Personal Representative: This is the person that will settle (probate) your estate. That requires gathering your assets, paying your debts and taxes, arranging for the distribution of your remaining property to your beneficiaries and filing paperwork with the courts to wind up your affairs. Of course, it should be someone you trust, but they should also be willing and able to serve. This person can be a family member or a close personal friend.  Depending on how complex your situation is, being a personal representative can be a time consuming and challenging task. If this is the case, you may want to consider a professional so that your family members are not burdened, or if you have no immediate family members who are up to the task during this time of stress. Whoever you appoint, you should consider discussing their appointment with them in advance so you can be assured that they are willing and able to carry out your wishes.

Guardians: If you have underage children you may want to designate the person who will care for them. This may be the toughest decision couples face. Better you decide now because the court can’t know that your brother doesn’t share your values, abuses drugs, chases women shamelessly, can’t hold a job, and is financially irresponsible.

Suppose you have one family member that shares your values and loves your children but is not financially sophisticated? You can divide the responsibility into a guardian of their persons who will love, nurture, educate and teach them values, and another guardian of their property who will invest the funds and make them available to the guardian of their persons. You might also consider what funds might be reasonably necessary to the guardians to offset additional housing costs, medical, education and other expenses that would be incurred.

Beneficiaries: Your will ensures that your assets go to whom you wish. It’s your decision to direct which persons and organizations benefits from your estate and in what proportion. You do not have to treat all family members equally. For instance, if one child has finished college, and the other hasn’t yet started, you can make provisions for the college education first, and then divide up the remaining assets equally.

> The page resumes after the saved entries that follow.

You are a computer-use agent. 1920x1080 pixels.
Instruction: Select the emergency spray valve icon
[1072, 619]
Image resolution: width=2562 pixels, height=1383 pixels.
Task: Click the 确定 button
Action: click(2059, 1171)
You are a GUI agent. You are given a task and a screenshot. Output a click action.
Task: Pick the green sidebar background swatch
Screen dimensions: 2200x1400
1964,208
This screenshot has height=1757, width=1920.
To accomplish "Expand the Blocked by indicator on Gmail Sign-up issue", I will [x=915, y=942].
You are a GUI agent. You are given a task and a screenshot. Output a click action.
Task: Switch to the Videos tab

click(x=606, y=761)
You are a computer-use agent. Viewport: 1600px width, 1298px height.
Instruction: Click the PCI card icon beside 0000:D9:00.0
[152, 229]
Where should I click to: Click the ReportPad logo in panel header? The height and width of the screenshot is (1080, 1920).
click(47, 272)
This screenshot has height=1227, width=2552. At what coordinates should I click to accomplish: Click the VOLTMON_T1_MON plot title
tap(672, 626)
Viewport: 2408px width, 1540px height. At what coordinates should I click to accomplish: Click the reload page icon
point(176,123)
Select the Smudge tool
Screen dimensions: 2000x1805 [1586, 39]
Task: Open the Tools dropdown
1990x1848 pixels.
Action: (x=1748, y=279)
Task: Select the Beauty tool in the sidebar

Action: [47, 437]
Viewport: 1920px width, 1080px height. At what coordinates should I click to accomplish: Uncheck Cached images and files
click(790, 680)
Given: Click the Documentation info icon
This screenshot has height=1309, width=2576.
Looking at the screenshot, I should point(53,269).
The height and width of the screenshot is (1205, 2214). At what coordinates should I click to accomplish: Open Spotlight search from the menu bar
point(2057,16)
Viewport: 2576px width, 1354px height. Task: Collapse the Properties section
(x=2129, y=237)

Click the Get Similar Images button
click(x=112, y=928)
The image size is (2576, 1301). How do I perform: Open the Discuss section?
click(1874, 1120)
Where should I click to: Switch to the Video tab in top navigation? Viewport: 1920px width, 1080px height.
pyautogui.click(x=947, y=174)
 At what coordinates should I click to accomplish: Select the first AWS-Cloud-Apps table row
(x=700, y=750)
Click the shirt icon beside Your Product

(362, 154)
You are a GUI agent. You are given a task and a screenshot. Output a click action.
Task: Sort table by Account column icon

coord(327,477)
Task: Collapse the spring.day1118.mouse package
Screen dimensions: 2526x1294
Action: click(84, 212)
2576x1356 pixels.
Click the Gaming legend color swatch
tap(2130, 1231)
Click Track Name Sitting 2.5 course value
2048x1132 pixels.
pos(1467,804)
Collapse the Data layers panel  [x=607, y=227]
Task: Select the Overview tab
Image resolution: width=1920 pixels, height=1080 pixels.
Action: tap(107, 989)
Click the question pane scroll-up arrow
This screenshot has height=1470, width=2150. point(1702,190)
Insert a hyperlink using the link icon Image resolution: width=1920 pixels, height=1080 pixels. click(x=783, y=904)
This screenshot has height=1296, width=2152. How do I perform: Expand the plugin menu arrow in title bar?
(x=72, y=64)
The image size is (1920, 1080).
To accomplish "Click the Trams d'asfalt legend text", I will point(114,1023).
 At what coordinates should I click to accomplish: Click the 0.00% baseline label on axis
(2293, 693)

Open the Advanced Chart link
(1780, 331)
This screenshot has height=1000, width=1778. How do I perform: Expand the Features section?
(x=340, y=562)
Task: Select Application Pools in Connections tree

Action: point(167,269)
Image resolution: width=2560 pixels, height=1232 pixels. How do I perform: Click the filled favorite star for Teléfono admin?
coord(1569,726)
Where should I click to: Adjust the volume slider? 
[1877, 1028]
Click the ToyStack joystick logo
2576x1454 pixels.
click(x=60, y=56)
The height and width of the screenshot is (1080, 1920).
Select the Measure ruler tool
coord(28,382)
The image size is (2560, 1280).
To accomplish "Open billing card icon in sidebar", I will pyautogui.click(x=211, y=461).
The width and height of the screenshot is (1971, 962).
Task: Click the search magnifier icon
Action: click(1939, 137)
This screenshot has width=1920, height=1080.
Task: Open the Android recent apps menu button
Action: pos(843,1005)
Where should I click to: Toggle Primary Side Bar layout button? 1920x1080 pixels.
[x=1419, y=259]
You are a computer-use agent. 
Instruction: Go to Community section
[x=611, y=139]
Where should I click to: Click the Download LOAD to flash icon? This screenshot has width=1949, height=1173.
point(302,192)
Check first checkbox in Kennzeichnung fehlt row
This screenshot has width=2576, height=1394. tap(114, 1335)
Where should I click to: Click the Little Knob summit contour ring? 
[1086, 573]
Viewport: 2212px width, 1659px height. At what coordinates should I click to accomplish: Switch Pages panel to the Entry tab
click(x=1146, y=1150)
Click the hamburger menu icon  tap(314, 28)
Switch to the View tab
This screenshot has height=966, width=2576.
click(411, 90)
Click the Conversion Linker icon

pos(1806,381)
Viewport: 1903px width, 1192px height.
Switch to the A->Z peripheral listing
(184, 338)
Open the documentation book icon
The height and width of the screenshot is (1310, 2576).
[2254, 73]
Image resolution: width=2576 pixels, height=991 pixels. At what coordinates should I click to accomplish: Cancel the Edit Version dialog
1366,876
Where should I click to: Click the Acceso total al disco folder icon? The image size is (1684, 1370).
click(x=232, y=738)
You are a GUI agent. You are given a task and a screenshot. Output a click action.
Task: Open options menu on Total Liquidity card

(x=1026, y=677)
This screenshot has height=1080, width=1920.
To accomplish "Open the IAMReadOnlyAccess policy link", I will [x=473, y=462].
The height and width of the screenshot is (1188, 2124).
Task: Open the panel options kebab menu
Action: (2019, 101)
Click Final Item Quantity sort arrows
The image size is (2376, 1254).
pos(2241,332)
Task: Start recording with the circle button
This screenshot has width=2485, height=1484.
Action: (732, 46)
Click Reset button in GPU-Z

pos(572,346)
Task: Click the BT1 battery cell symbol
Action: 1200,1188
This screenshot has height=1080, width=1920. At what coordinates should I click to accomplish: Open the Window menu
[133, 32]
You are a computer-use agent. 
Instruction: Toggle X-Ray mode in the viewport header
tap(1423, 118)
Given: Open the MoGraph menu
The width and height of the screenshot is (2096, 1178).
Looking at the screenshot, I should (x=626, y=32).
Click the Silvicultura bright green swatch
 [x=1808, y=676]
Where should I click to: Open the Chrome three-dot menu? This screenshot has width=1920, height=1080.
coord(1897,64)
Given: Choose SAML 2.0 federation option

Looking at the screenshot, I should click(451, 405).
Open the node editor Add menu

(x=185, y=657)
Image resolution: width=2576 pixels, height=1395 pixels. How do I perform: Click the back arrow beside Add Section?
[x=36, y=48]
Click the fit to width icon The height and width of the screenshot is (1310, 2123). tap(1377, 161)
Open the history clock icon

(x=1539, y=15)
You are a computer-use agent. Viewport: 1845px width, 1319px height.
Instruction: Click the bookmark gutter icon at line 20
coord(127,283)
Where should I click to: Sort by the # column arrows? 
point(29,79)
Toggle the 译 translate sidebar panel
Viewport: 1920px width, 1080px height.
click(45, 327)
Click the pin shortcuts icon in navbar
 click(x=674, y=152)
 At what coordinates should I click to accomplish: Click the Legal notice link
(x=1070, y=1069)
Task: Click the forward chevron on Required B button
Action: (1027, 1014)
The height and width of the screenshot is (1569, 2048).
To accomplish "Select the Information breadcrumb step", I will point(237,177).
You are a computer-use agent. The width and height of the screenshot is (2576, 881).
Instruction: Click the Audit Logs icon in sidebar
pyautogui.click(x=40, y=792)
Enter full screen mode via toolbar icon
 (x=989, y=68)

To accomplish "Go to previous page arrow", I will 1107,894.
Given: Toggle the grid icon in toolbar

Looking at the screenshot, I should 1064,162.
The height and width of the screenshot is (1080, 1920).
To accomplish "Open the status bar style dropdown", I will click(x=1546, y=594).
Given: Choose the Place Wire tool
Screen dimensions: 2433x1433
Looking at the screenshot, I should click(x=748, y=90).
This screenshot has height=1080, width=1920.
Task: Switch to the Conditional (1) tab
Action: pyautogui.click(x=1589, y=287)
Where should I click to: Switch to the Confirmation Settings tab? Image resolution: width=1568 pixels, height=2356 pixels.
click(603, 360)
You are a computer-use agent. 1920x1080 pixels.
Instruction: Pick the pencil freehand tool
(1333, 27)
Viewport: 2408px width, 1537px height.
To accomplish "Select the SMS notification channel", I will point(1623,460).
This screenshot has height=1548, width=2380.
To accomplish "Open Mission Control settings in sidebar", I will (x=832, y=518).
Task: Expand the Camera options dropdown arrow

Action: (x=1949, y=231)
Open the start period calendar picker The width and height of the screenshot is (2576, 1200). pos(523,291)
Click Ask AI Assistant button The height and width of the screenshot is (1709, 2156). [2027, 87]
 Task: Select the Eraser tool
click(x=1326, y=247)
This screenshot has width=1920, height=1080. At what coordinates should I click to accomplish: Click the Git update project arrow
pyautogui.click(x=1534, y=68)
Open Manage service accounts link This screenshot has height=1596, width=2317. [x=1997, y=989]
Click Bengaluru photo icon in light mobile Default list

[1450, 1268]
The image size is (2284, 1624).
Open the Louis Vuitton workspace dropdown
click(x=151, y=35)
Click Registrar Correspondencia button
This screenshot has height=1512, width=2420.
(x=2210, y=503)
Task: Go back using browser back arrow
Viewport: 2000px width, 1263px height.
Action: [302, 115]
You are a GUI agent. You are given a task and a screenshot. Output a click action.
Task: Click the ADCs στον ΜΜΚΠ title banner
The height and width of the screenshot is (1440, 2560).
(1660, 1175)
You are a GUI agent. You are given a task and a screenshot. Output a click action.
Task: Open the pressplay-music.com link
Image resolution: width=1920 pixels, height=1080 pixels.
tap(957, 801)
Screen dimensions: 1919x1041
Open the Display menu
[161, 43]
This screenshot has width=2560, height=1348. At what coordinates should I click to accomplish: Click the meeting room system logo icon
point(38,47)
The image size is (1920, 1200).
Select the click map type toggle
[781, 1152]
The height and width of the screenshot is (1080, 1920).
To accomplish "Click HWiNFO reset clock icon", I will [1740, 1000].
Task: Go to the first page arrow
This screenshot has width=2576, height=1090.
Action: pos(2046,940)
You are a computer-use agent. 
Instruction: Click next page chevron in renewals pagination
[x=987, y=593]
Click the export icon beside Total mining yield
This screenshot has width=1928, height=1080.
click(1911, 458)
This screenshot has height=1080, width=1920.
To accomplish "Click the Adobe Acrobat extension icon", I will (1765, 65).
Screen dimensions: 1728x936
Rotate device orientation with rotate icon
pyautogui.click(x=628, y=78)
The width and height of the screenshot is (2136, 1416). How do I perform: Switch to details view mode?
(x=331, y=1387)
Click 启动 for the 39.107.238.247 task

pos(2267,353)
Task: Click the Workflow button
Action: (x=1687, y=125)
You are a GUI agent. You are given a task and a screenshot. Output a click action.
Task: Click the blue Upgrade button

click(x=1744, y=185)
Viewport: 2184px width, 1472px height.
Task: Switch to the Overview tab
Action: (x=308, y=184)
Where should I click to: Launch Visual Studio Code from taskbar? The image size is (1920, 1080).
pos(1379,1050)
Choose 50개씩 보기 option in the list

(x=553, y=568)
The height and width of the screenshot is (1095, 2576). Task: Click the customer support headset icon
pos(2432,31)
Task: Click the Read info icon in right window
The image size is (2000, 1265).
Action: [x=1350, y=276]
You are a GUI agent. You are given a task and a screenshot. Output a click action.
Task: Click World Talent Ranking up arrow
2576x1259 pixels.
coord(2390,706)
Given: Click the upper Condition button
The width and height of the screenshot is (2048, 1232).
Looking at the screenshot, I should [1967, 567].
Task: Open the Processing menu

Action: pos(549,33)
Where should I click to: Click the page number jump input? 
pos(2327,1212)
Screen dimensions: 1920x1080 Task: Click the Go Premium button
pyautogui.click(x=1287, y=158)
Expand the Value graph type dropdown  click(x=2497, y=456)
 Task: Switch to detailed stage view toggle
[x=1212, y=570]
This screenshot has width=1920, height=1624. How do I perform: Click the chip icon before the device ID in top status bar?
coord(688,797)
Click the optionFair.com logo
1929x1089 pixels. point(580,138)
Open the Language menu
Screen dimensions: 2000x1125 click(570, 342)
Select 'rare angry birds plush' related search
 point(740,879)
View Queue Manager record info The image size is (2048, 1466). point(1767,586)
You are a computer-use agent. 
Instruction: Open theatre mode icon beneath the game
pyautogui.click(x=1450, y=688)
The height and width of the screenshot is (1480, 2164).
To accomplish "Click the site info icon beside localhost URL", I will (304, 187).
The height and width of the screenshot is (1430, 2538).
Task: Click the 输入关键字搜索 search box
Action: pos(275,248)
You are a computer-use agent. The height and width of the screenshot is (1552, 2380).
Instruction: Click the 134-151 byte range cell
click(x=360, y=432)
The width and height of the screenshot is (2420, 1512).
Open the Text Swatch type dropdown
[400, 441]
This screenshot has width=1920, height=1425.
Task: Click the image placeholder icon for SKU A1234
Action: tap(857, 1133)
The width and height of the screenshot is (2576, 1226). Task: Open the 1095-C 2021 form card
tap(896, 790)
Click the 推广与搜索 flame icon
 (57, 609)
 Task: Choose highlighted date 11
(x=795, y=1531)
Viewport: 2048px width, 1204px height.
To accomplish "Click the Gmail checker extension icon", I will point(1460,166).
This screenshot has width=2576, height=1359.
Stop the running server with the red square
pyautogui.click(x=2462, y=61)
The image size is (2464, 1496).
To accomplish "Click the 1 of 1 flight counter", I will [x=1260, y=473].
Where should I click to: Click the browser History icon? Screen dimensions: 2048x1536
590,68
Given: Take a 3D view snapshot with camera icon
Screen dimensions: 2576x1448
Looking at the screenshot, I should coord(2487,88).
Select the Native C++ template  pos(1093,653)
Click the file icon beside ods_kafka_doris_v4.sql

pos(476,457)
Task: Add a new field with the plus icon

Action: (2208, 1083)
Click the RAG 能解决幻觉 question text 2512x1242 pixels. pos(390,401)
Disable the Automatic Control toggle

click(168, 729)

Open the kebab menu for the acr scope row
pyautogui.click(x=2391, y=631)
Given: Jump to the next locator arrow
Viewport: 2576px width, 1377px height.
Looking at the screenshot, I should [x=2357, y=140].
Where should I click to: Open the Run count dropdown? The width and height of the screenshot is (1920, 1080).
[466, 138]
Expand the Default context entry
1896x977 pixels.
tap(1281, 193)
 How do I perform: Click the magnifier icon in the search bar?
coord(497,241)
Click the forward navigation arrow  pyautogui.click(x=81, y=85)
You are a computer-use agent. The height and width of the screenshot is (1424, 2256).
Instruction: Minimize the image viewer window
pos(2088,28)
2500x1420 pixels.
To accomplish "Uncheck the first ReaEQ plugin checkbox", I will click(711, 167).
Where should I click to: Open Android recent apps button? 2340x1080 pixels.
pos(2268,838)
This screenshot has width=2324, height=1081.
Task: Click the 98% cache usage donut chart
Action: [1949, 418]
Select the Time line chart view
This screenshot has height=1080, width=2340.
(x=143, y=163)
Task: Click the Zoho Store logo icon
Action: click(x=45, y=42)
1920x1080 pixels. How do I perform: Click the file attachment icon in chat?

You can leave your assets to beneficiaries outright or in trust for their future benefit. The amount distributed can specify a dollar amount or use a formula such as a percentage of the net estate to each. They are your assets and you’ll have flexibility to do as you choose.

Specific Bequests: In the event you have personal items (like the family hutch mentioned above), or other tangible personal property, you can make specific bequests of those assets. For personal items, you may consider referencing a letter detailing specific bequests of property that you leave on file with your attorney or in a safe place like a safety deposit box. Examples of items you might consider are cars, boats, art work, jewelry, stamps, collectables, fishing gear, furniture, silverware, glassware, and china. Using an updated letter like this prevents you from redrafting the will each time you acquire a new piece of art or other piece of property.

Charitable Contributions: Part or all of your estate could go to a charity or charities you direct to carry out your philanthropic intent.

Pour over provisions: For some, they may want to have a Trust control the distribution of their property rather than a will. After all your specific bequests, debts and taxes are paid, you can direct the balance of your estate to pour over into a trust that will have provisions to distribute assets to your family, possibly for several generations while minimizing any potential future estate tax implications.

Spousal Rights: Your state of residence may have specific rights for surviving spouses. If violated by the will and absent any agreement among the spouses, the surviving spouse may be able to elect against your estate, subject to state law. 

Summary:

Don’t try this at home. A professional can help you craft a solution that fits your situation and family needs. Everybody should have a will, and because things change they should reexamine it from time to time.

In some cases that’s all you might need, but it’s the foundation of every estate plan. Now would be a very good time to get started.